• [Supplied information]:
__________________________________________________

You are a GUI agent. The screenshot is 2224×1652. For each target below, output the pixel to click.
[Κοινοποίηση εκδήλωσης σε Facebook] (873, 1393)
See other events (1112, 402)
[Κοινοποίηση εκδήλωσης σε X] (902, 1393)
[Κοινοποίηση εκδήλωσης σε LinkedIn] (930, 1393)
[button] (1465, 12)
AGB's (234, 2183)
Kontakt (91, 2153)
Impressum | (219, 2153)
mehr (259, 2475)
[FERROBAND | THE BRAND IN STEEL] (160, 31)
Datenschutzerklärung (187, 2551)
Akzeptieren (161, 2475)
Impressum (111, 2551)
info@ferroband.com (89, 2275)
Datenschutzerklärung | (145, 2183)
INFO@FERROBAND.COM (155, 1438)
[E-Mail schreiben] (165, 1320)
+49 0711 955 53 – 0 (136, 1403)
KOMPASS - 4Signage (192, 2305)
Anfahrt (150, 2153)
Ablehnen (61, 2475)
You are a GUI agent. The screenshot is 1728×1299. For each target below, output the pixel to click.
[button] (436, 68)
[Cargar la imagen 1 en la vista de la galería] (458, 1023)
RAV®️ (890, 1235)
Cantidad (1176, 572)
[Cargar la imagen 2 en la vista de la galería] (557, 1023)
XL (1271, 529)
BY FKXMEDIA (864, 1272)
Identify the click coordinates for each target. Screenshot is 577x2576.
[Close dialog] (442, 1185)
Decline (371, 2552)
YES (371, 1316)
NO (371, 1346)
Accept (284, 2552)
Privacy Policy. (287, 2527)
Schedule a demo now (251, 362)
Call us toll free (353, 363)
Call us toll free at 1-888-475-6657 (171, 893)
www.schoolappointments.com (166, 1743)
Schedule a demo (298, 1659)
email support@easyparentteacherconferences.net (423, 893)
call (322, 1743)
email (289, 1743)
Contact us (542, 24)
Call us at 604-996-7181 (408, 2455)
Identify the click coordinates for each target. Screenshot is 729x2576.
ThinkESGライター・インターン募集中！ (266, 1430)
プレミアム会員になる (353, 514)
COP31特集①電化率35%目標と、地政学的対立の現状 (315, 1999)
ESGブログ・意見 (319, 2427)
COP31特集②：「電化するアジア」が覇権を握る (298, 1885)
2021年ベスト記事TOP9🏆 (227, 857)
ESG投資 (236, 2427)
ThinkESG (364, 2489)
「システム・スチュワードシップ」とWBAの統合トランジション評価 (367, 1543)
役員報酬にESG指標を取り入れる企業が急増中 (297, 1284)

__________________________________________________

• [What you need to do]:
Once you have read the entries, repeat them all exactly.

• [Your solution]:
You are a GUI agent. The screenshot is 2224×1652. For each target below, output the pixel to click.
[Κοινοποίηση εκδήλωσης σε Facebook] (873, 1393)
See other events (1112, 402)
[Κοινοποίηση εκδήλωσης σε X] (902, 1393)
[Κοινοποίηση εκδήλωσης σε LinkedIn] (930, 1393)
[button] (1465, 12)
AGB's (234, 2183)
Kontakt (91, 2153)
Impressum | (219, 2153)
mehr (259, 2475)
[FERROBAND | THE BRAND IN STEEL] (160, 31)
Datenschutzerklärung (187, 2551)
Akzeptieren (161, 2475)
Impressum (111, 2551)
info@ferroband.com (89, 2275)
Datenschutzerklärung | (145, 2183)
INFO@FERROBAND.COM (155, 1438)
[E-Mail schreiben] (165, 1320)
+49 0711 955 53 – 0 (136, 1403)
KOMPASS - 4Signage (192, 2305)
Anfahrt (150, 2153)
Ablehnen (61, 2475)
You are a GUI agent. The screenshot is 1728×1299. For each target below, output the pixel to click.
[button] (436, 68)
[Cargar la imagen 1 en la vista de la galería] (458, 1023)
RAV®️ (890, 1235)
Cantidad (1176, 572)
[Cargar la imagen 2 en la vista de la galería] (557, 1023)
XL (1271, 529)
BY FKXMEDIA (864, 1272)
Identify the click coordinates for each target. Screenshot is 577x2576.
[Close dialog] (442, 1185)
Decline (371, 2552)
YES (371, 1316)
NO (371, 1346)
Accept (284, 2552)
Privacy Policy. (287, 2527)
Schedule a demo now (251, 362)
Call us toll free (353, 363)
Call us toll free at 1-888-475-6657 (171, 893)
www.schoolappointments.com (166, 1743)
Schedule a demo (298, 1659)
email support@easyparentteacherconferences.net (423, 893)
call (322, 1743)
email (289, 1743)
Contact us (542, 24)
Call us at 604-996-7181 (408, 2455)
Identify the click coordinates for each target. Screenshot is 729x2576.
ThinkESGライター・インターン募集中！ (266, 1430)
プレミアム会員になる (353, 514)
COP31特集①電化率35%目標と、地政学的対立の現状 (315, 1999)
ESGブログ・意見 (319, 2427)
COP31特集②：「電化するアジア」が覇権を握る (298, 1885)
2021年ベスト記事TOP9🏆 (227, 857)
ESG投資 (236, 2427)
ThinkESG (364, 2489)
「システム・スチュワードシップ」とWBAの統合トランジション評価 (367, 1543)
役員報酬にESG指標を取り入れる企業が急増中 (297, 1284)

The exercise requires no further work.